Wednesday, 16 September 2009

A frantic month off with a little bit of racing

So I quit my job at the start of August to travel around Europe and Canada for a month with my fiancé. It had been planned for months and we had a great time seeing amazing cities like Prague, Budapest and Stockholm.

But I couldn't let a little thing like travelling round completely stop me racing. I still fitted in the Reykjavik marathon in Iceland then the Québéc marathon over in Canada the following weekend. And it all went better than I could have imagined.

Reykjavik was windy and I've run the marathon there three times before, so was ready for the coastal gales. But after staying with some of the half marathon leaders 'til 19k and using them as a shield from the elements, I found I was in 2nd and had 3rd and 4th visible 30 seconds behind me.

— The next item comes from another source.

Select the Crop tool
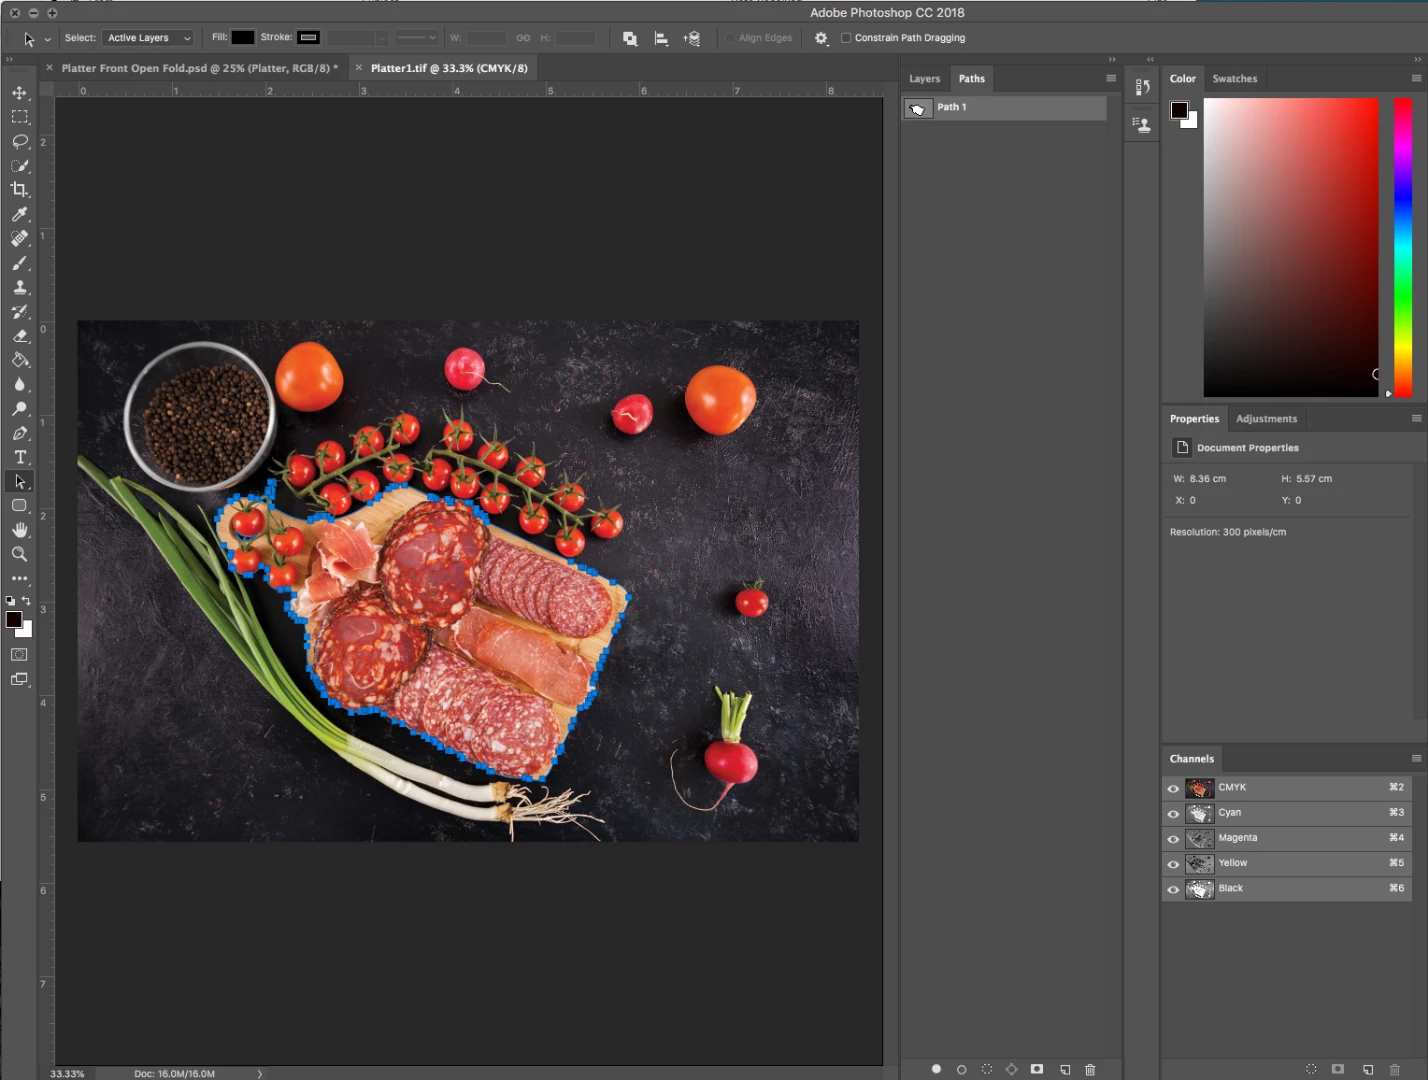 point(19,189)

The 2nd half of the race is less open to the weather, except for the section from 36k to the finish, so I decided to push on and drop the others before it got too hard. The tactic worked and when I turned the corner at 36k I couldn't see anyone in the visible km or so behind me. Even better, it looked like I had a shot at a PB as long as I didn't lose too much time into the windy section.

Knowing that I was in the prize money and likely to set a new best, I pushed on to get every second and was rewarded with some decent km splits under 3m50s, slower than I'd been running but not by too much. I finished in 2h36m59s, very happy to have broken six-minute miling for the first time in a marathon and knocking off over a minute from my time in Paris in April.

After a week in Canada which included trips to Niagara Falls, Montréal and Québéc's old town, I was planning on jogging the marathon on my 29th birthday. It was the sensible thing to do - 1 week after a PB and 1 week before the extremely hardcore Transalpine stage race across the mountains of four European countries (see next blog entry).

But races don't always go to plan and sometimes that can be a positive thing, not just going worse than expected. All I knew about the race is that almost everyone does a horribly positive split due to the climb over the huge bridge at around 25k and the prevailing headwind to the finish.

Since it started with a downhill 10k I decided to run a little harder to break away from the crowds and then cruise through for a sub 3h time. After a 38m 10k I'd expended a bit more effort than planned and slowed down, but was still in 7th place. Jogging the next 14k with a local guy, I felt comfortable and had gone through halfway in 1h22m, much faster than I needed to do for sub 3h.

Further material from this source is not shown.